Earlier this year, the Federal Government announced sweeping reforms to Australia’s merger rules.

The proposed reforms will introduce a mandatory and suspensory merger control regime in Australia. In an apparent attempt to give the business community clarity and confidence about filing requirements and timelines, the proposed law is highly detailed and prescriptive.

The Australian Competition and Consumer Commission (ACCC) has also been at pains to emphasise that it envisages clearing the vast majority of deals on a proposed expedited timeline. However, too much discretion to extend review timelines is given to the ACCC and the new regime seems likely to capture many more deals, involve generally longer reviews on average for all but the simplest deals, and substantially increase the up-front process complexity of seeking ACCC clearance.
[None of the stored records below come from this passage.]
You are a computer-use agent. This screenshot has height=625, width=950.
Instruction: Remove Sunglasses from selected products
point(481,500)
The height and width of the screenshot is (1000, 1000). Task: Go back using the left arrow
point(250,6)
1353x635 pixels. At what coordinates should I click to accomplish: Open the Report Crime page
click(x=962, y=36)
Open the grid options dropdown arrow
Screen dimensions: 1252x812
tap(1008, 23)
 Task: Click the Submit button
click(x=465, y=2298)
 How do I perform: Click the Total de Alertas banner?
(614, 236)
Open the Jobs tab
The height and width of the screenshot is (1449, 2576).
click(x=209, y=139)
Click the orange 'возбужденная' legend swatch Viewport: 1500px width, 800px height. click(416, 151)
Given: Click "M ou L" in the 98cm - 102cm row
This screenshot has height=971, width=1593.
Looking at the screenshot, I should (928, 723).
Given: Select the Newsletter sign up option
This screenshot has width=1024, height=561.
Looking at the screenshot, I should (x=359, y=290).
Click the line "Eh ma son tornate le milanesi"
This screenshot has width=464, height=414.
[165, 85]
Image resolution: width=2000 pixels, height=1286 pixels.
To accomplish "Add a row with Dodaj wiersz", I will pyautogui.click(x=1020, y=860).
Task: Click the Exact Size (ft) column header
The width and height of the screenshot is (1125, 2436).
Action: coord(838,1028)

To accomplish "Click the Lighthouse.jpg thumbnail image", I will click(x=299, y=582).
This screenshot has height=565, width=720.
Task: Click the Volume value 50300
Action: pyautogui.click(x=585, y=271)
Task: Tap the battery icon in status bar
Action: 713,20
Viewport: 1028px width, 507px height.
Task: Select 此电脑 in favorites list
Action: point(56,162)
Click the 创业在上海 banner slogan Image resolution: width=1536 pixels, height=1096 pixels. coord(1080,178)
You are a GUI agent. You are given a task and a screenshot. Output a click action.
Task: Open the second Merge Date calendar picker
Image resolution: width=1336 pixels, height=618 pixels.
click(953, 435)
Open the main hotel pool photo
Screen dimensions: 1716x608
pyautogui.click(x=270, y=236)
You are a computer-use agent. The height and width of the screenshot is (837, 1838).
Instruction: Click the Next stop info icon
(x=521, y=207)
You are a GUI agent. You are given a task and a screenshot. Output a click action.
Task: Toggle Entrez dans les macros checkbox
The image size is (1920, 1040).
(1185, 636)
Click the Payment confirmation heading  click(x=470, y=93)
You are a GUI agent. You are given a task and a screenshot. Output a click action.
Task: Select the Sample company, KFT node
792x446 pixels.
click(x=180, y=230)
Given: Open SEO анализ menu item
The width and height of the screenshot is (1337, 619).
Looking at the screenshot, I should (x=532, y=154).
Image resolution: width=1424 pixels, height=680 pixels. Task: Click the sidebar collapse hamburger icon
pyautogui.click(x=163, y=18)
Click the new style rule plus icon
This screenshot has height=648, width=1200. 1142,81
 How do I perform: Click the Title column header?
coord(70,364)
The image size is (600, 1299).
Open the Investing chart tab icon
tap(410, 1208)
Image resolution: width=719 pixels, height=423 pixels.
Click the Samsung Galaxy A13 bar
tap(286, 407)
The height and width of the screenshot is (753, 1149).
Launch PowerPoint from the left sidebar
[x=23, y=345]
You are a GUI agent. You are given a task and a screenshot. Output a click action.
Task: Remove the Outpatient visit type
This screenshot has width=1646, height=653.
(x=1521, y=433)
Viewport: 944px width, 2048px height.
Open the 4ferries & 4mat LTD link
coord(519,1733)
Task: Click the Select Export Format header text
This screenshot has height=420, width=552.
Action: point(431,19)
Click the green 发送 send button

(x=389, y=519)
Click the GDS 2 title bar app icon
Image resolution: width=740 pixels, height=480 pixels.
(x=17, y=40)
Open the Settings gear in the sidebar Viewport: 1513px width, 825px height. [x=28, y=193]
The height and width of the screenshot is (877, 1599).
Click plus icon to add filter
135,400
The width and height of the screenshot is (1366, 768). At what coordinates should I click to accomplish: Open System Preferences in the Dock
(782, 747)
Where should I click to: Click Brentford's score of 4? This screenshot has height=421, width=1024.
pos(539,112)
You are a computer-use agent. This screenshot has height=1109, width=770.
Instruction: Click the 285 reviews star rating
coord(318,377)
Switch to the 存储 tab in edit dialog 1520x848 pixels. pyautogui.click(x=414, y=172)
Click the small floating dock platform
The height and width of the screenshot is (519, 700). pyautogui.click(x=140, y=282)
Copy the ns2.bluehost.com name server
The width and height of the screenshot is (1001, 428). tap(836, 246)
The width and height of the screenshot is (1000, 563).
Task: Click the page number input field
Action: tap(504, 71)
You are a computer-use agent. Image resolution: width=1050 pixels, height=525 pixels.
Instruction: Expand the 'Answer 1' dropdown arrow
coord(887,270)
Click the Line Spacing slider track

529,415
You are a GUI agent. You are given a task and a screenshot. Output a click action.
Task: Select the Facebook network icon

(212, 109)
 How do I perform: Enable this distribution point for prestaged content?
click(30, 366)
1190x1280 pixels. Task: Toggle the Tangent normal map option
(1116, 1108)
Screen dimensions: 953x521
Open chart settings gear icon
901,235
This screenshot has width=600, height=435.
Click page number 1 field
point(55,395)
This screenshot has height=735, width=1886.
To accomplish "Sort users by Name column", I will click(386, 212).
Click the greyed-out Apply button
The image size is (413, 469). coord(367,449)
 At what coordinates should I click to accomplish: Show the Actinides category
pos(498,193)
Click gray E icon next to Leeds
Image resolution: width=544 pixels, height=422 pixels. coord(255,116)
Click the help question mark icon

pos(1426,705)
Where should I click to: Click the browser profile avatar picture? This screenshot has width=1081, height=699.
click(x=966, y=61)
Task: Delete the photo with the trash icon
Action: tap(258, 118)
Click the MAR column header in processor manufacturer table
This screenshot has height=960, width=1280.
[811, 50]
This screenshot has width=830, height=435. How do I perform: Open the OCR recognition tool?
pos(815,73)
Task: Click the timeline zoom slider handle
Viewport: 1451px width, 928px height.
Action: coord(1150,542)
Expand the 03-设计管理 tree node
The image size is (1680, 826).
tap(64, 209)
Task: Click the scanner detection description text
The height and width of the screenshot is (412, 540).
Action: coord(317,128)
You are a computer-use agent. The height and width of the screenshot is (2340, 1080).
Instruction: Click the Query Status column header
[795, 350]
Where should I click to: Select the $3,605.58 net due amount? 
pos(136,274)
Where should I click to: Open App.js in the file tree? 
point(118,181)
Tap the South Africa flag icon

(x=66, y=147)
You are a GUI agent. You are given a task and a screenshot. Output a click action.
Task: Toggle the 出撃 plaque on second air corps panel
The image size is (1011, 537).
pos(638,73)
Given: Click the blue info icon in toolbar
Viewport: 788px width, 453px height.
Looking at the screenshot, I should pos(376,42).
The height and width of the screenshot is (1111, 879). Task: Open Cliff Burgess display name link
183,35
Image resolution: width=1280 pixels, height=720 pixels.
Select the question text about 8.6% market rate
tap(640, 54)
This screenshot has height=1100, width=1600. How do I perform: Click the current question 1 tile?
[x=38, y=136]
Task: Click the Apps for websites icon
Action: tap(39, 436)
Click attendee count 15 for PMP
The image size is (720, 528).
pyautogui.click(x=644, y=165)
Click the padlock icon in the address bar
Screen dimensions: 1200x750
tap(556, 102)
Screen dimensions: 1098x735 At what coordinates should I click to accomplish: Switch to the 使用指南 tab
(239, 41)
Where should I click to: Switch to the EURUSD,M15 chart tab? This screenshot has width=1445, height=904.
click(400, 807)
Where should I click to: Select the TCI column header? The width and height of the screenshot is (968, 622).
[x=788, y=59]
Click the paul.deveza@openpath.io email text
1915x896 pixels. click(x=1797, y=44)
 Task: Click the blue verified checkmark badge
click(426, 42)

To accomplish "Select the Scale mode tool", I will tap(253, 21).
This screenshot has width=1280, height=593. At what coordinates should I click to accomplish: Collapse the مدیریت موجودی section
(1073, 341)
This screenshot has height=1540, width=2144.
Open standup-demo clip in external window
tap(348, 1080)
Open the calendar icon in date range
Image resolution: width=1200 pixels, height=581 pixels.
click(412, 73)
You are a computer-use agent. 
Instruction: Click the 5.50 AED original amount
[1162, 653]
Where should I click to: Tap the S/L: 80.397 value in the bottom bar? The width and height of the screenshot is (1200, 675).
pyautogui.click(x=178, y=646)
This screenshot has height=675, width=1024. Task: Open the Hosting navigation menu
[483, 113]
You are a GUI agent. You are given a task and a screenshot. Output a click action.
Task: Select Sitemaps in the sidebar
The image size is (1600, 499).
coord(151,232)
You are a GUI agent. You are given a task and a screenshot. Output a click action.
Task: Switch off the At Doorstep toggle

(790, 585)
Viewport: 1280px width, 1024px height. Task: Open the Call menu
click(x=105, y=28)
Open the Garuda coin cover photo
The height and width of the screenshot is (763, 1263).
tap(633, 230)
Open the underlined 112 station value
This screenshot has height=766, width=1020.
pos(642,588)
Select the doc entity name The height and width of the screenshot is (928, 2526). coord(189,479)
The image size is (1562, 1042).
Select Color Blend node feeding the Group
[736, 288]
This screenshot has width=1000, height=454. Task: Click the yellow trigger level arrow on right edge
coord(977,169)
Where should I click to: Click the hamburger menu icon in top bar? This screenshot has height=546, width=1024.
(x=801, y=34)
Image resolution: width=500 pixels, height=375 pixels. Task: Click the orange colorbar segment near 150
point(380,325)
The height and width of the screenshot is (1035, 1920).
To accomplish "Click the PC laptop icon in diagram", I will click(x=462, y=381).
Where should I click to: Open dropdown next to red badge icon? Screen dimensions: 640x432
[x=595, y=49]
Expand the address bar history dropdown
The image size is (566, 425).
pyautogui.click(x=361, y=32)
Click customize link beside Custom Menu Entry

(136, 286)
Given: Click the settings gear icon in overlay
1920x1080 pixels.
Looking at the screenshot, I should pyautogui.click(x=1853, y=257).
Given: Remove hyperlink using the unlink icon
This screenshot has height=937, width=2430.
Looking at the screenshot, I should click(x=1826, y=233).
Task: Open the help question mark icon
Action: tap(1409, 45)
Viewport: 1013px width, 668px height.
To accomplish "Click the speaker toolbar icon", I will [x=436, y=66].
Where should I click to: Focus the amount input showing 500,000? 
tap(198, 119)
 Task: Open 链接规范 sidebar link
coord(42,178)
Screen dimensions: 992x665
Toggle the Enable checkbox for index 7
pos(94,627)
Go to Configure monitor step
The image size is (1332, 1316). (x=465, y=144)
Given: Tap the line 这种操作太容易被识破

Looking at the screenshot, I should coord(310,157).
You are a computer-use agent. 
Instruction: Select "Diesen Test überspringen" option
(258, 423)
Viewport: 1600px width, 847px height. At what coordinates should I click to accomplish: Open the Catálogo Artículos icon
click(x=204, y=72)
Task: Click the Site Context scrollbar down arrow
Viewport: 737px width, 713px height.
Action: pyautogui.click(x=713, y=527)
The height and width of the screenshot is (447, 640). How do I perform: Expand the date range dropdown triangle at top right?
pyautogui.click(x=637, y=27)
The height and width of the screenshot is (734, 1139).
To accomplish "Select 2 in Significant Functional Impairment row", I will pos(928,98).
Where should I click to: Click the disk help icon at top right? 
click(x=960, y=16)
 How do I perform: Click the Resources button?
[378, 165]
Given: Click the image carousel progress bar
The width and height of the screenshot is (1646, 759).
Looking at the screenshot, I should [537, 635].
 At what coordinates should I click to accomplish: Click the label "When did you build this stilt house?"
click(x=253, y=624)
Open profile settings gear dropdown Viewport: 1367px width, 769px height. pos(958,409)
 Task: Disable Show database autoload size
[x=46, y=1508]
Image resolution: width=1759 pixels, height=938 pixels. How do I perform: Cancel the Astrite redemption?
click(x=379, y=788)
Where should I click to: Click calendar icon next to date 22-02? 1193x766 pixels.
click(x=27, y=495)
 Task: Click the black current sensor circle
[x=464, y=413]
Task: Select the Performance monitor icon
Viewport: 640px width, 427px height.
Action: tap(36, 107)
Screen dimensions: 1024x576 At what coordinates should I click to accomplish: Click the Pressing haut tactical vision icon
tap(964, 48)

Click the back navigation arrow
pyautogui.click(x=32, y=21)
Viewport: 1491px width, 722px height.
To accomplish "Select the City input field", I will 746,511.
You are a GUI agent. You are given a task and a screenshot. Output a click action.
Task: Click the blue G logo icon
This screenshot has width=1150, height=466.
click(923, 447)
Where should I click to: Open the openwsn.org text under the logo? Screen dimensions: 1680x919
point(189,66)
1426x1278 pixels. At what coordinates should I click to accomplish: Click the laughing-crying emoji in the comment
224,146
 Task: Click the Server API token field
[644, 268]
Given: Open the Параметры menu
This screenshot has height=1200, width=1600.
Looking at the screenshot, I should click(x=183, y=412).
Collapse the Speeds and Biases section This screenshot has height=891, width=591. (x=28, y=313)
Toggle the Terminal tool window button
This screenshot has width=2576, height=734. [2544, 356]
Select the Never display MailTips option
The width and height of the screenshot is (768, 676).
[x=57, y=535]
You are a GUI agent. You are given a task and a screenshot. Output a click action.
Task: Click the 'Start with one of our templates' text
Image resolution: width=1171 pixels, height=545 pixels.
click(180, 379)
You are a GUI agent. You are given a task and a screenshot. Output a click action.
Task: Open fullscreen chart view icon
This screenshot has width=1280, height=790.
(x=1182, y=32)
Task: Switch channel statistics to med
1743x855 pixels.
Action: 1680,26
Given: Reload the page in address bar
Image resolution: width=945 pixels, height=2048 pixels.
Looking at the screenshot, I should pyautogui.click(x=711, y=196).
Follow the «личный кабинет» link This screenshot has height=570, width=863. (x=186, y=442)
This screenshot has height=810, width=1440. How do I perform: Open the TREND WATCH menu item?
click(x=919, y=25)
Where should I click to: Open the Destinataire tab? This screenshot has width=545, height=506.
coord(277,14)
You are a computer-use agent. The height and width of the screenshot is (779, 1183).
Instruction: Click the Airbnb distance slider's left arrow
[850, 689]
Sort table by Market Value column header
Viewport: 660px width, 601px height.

More substantially, there remain real concerns about the extent to which the ACCC’s decision-making under the new process will be insulated from thorough and effective judicial review. Finally, administering the new regime effectively will require a substantial increase in ACCC resources and, perhaps just as importantly, cultural change.

Overview of proposed changes

Treasury released exposure draft materials on 24 July 2024, which are likely to be further revised before implementation. In brief, the exposure drafts propose that:

  • On 1 January 2026, a new mandatory and suspensory merger control regime will commence.
  • Acquisitions of shares or assets that meet prescribed monetary or market concentration thresholds will require notification.
  • The combined effect of all acquisitions within the previous three years by all parties will be aggregated to determine if notification thresholds are met and can be considered as part of a review.
  • Significant penalties will apply for failure to comply with the requirements to notify and suspend completion, and for providing false or misleading information.
  • Indicative timeframes of 30 working days and 90 working days for ‘Phase I’ and ‘Phase II’ reviews respectively, and fast-track determinations after 15 working days, be introduced. If the ACCC does not make a determination in those time periods, a transaction is cleared.
  • The ACCC may permit an acquisition that would be likely to substantially lessen competition if it would be likely to result in a net public benefit that would substantially outweigh that lessening of competition after a ‘Phase III’ review (50 working days).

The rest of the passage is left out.